▶ **To do**:
Print the records below exactly; all of them are needed.

▶ **Data shown**:
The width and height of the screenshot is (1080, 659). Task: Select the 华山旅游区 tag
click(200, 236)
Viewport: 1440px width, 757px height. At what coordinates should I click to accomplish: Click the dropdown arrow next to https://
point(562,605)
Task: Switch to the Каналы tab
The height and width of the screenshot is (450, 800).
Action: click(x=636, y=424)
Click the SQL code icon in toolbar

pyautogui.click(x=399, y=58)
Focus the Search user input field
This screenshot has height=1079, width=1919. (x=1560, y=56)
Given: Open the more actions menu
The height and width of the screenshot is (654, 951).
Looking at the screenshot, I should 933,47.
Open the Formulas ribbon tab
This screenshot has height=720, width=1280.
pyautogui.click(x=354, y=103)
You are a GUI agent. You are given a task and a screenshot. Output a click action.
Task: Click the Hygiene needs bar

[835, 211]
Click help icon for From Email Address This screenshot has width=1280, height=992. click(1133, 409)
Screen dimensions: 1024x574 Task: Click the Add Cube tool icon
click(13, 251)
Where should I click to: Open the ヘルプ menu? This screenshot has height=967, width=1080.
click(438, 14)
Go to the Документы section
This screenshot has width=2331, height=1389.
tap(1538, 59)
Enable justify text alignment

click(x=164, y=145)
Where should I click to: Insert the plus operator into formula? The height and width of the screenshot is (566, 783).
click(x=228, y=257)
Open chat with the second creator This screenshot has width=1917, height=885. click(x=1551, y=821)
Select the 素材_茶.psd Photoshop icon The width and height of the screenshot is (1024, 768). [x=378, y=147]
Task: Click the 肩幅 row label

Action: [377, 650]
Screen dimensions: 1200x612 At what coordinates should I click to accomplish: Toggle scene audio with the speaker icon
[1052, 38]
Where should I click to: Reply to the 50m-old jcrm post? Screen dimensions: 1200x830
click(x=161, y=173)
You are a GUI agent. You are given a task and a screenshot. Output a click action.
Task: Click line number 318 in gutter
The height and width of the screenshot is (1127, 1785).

▶ **Answer area**:
The width and height of the screenshot is (1080, 659). Task: Select the 华山旅游区 tag
click(200, 236)
Viewport: 1440px width, 757px height. At what coordinates should I click to accomplish: Click the dropdown arrow next to https://
point(562,605)
Task: Switch to the Каналы tab
The height and width of the screenshot is (450, 800).
Action: click(x=636, y=424)
Click the SQL code icon in toolbar

pyautogui.click(x=399, y=58)
Focus the Search user input field
This screenshot has height=1079, width=1919. (x=1560, y=56)
Given: Open the more actions menu
The height and width of the screenshot is (654, 951).
Looking at the screenshot, I should 933,47.
Open the Formulas ribbon tab
This screenshot has height=720, width=1280.
pyautogui.click(x=354, y=103)
You are a GUI agent. You are given a task and a screenshot. Output a click action.
Task: Click the Hygiene needs bar

[835, 211]
Click help icon for From Email Address This screenshot has width=1280, height=992. click(1133, 409)
Screen dimensions: 1024x574 Task: Click the Add Cube tool icon
click(13, 251)
Where should I click to: Open the ヘルプ menu? This screenshot has height=967, width=1080.
click(438, 14)
Go to the Документы section
This screenshot has width=2331, height=1389.
tap(1538, 59)
Enable justify text alignment

click(x=164, y=145)
Where should I click to: Insert the plus operator into formula? The height and width of the screenshot is (566, 783).
click(x=228, y=257)
Open chat with the second creator This screenshot has width=1917, height=885. click(x=1551, y=821)
Select the 素材_茶.psd Photoshop icon The width and height of the screenshot is (1024, 768). [x=378, y=147]
Task: Click the 肩幅 row label

Action: [377, 650]
Screen dimensions: 1200x612 At what coordinates should I click to accomplish: Toggle scene audio with the speaker icon
[1052, 38]
Where should I click to: Reply to the 50m-old jcrm post? Screen dimensions: 1200x830
click(x=161, y=173)
You are a GUI agent. You are given a task and a screenshot. Output a click action.
Task: Click line number 318 in gutter
The height and width of the screenshot is (1127, 1785).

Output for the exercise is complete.